Your goal: Please retype the lines starting at the line that contains "Given: Open the three-dot more options menu" and ending at the end of the entries, leaving the pictures out of your answer.

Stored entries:
--------

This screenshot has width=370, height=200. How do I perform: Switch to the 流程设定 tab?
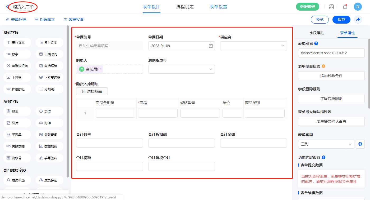[185, 7]
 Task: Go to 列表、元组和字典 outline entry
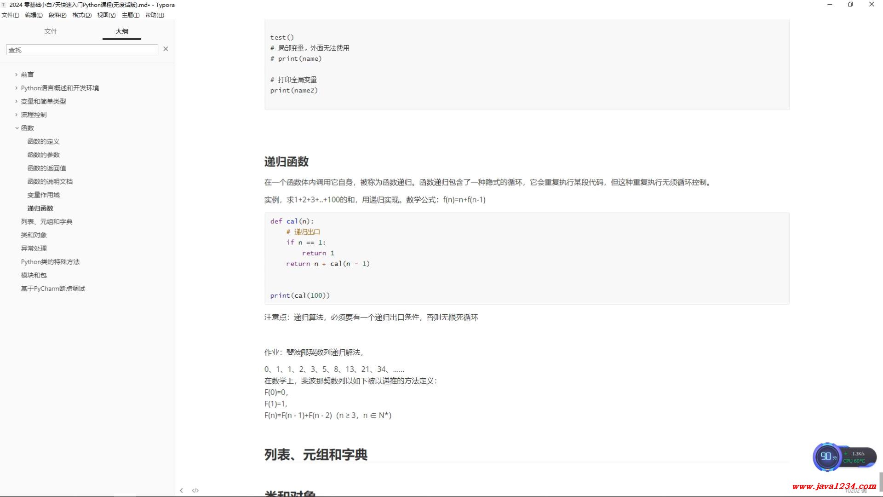tap(46, 222)
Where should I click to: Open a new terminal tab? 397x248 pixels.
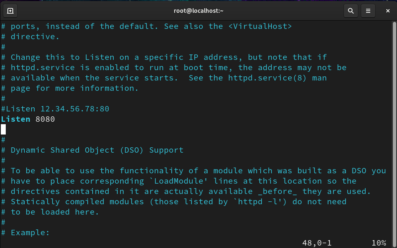10,11
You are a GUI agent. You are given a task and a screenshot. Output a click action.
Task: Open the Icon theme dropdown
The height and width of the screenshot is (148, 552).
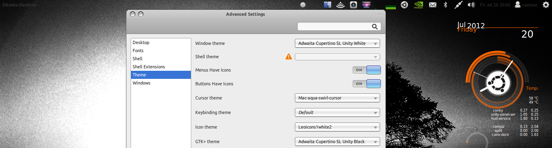pyautogui.click(x=338, y=127)
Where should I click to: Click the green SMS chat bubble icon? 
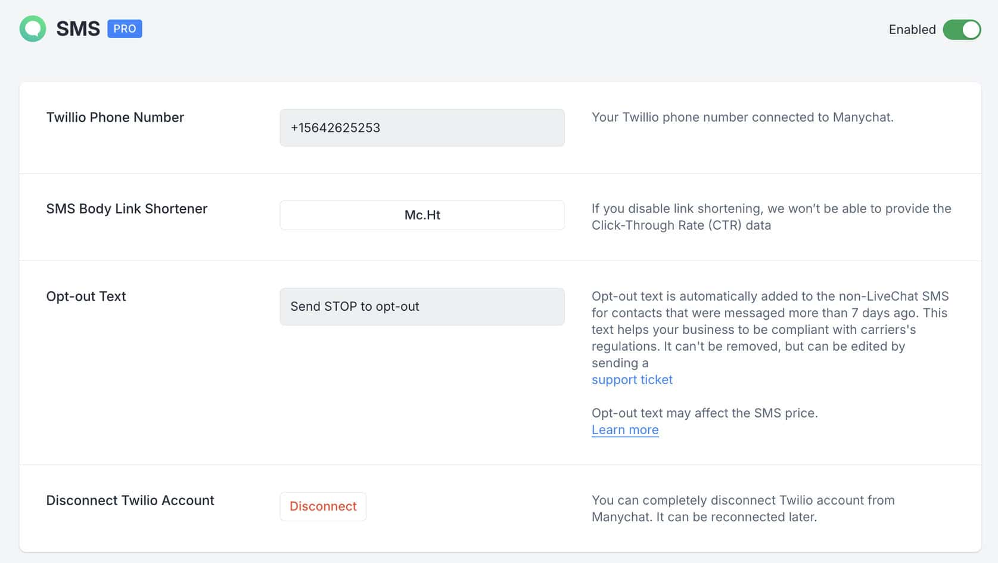pyautogui.click(x=33, y=29)
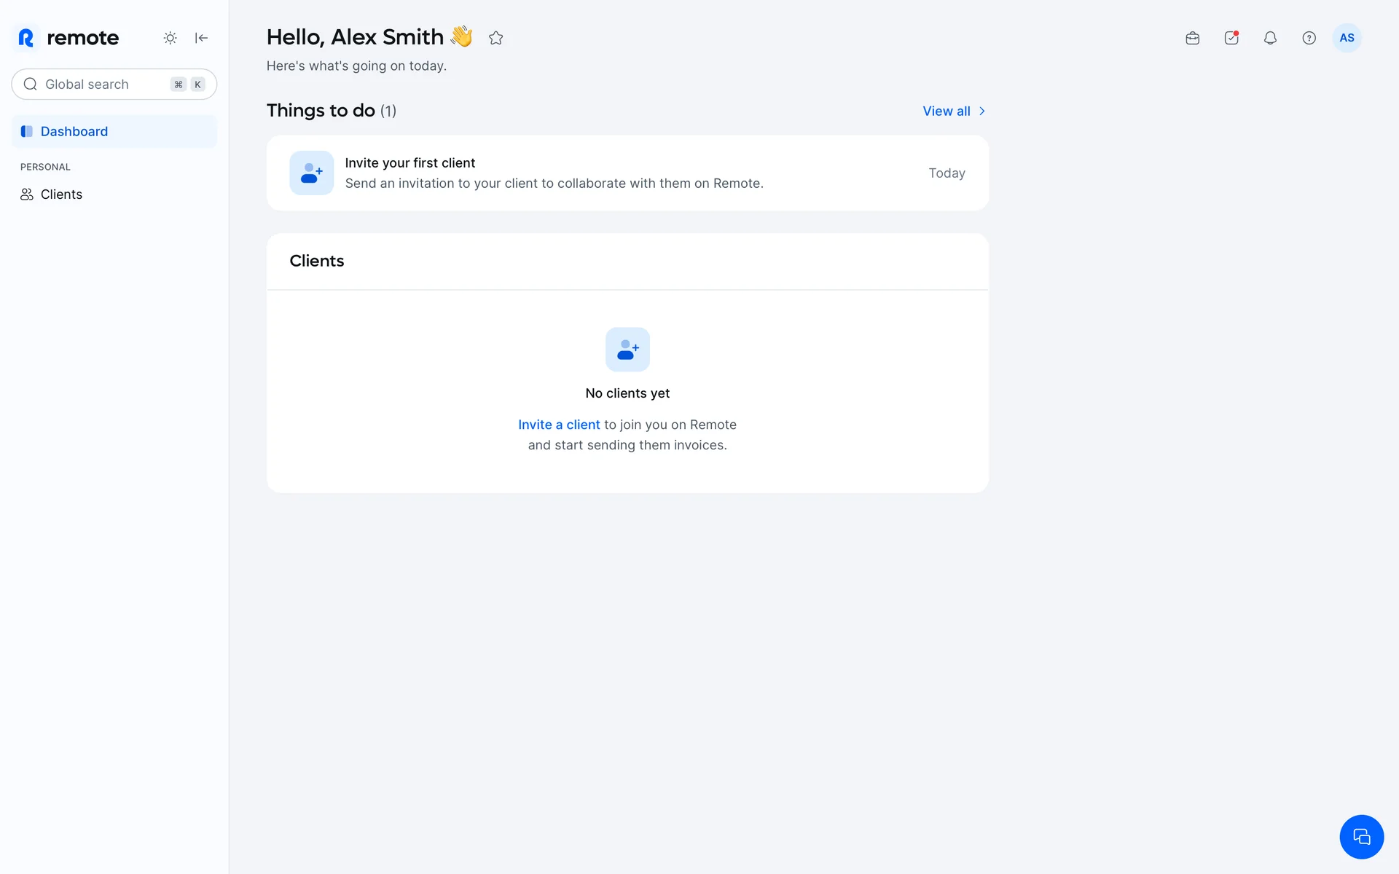Screen dimensions: 1399x874
Task: Open the chat support bubble
Action: tap(1361, 837)
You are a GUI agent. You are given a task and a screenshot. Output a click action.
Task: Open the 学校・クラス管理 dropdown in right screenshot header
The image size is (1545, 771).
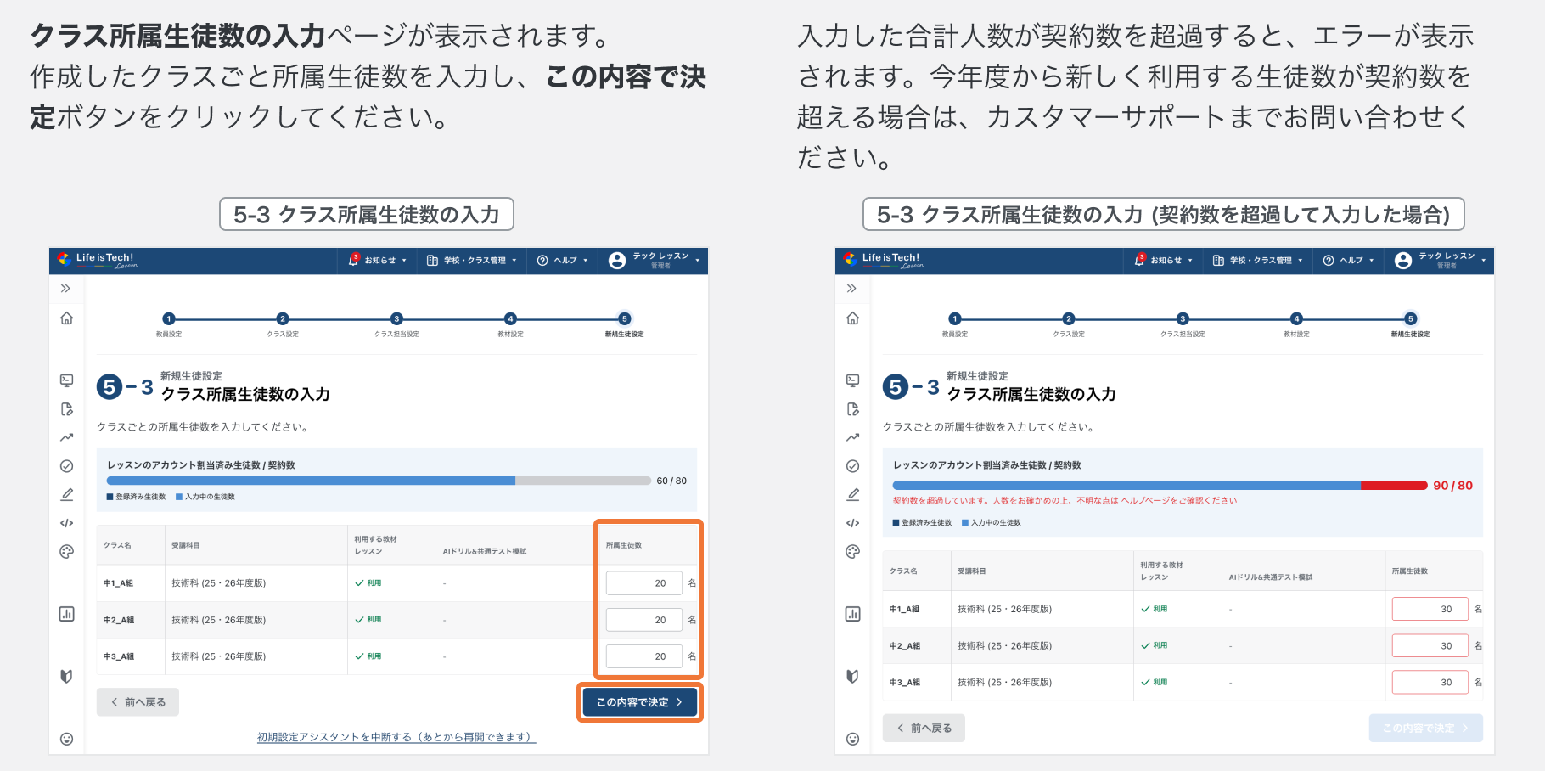pyautogui.click(x=1257, y=261)
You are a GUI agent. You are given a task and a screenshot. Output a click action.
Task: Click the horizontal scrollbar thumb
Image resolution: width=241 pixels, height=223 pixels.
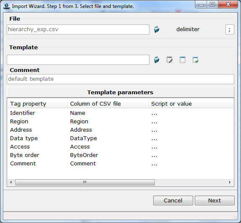pos(85,182)

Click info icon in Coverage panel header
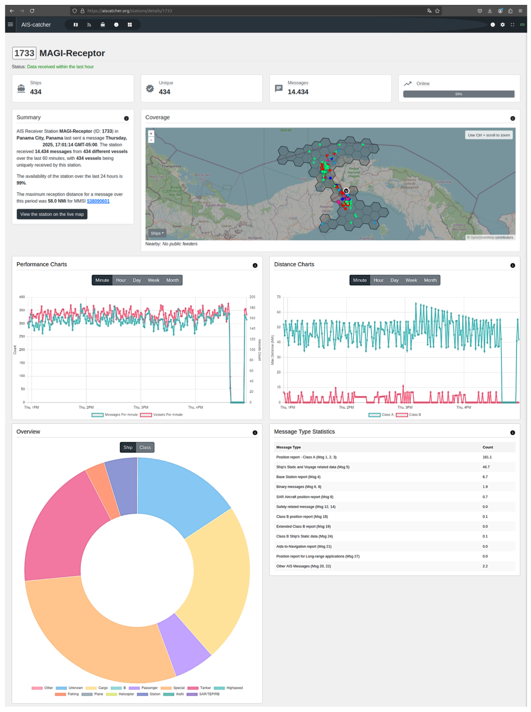tap(512, 118)
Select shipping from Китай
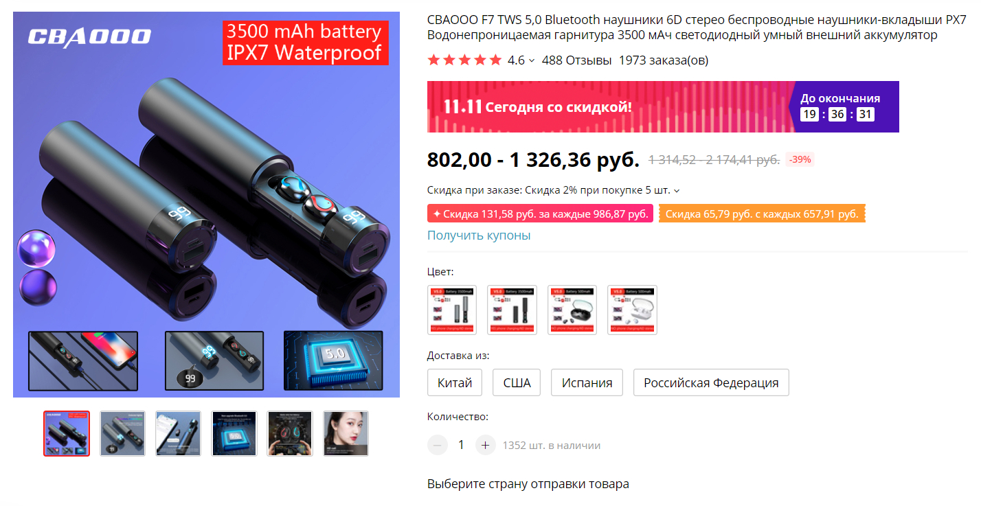The image size is (981, 506). 455,382
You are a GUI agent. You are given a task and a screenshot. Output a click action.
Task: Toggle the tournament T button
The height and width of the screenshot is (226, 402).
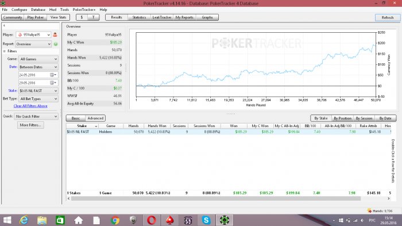[x=93, y=17]

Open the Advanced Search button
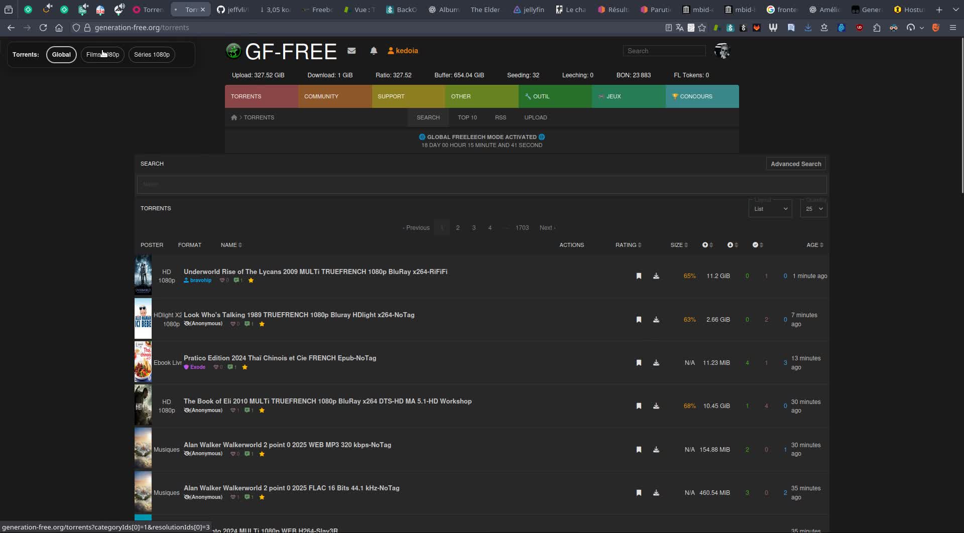796,164
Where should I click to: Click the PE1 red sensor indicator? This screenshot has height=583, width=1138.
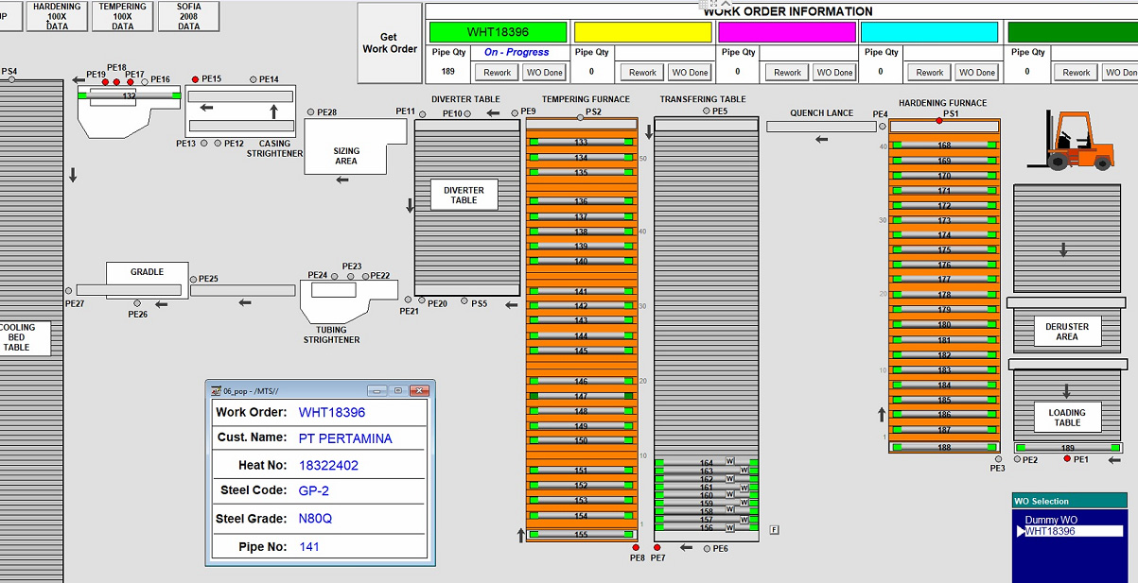(1067, 459)
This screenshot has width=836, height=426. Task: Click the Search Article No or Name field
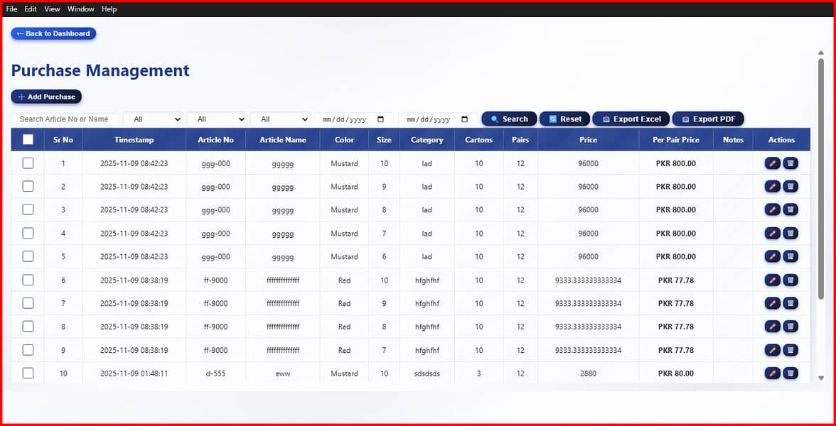(x=65, y=119)
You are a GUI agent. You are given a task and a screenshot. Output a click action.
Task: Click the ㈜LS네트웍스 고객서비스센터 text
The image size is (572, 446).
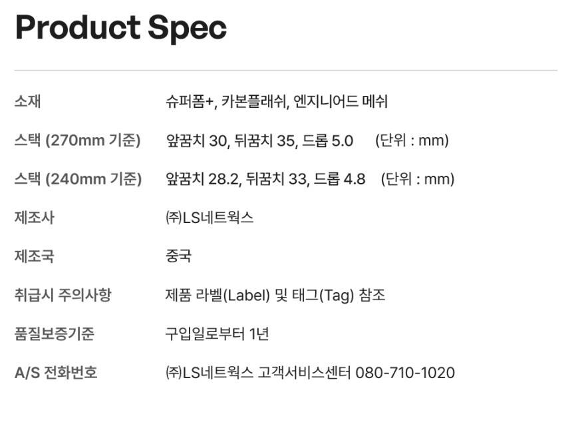pyautogui.click(x=258, y=372)
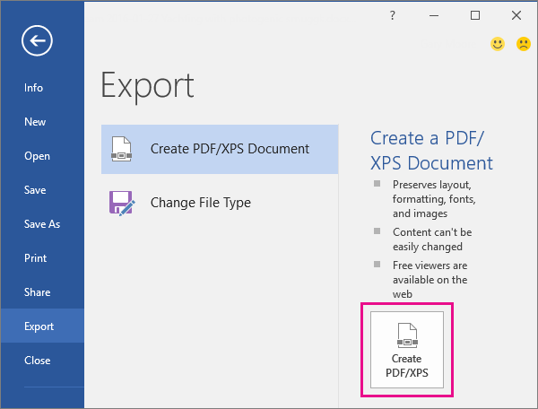Click the back arrow circle icon
Image resolution: width=538 pixels, height=409 pixels.
(x=39, y=39)
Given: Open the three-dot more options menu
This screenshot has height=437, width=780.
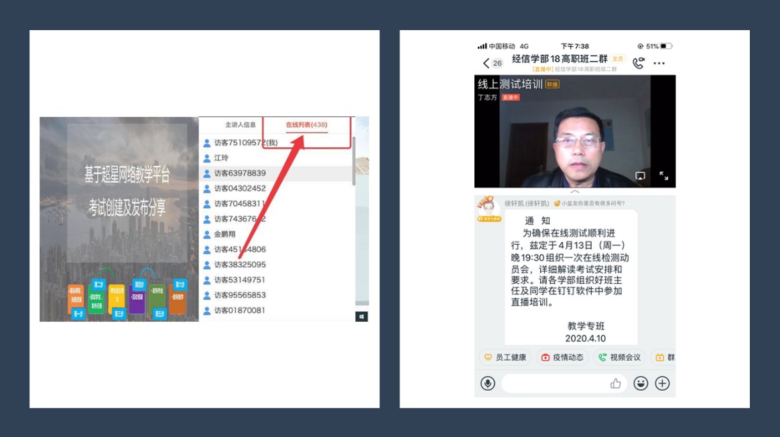Looking at the screenshot, I should pos(659,64).
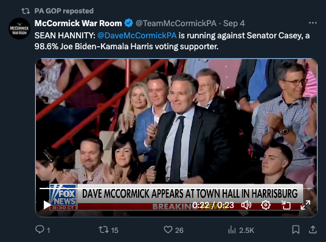The image size is (326, 242).
Task: Share the tweet via upload icon
Action: (x=313, y=229)
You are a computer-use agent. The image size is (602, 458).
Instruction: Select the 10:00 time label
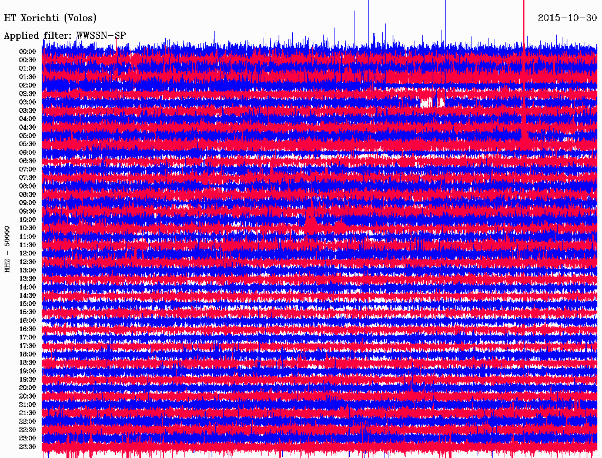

--------

Correct result:
Given: Open the three-dot more options menu
This screenshot has height=437, width=780.
Looking at the screenshot, I should pos(659,64).
The image size is (326, 242).
Task: Share the tweet via upload icon
Action: (x=313, y=229)
You are a computer-use agent. The image size is (602, 458).
Instruction: Select the 10:00 time label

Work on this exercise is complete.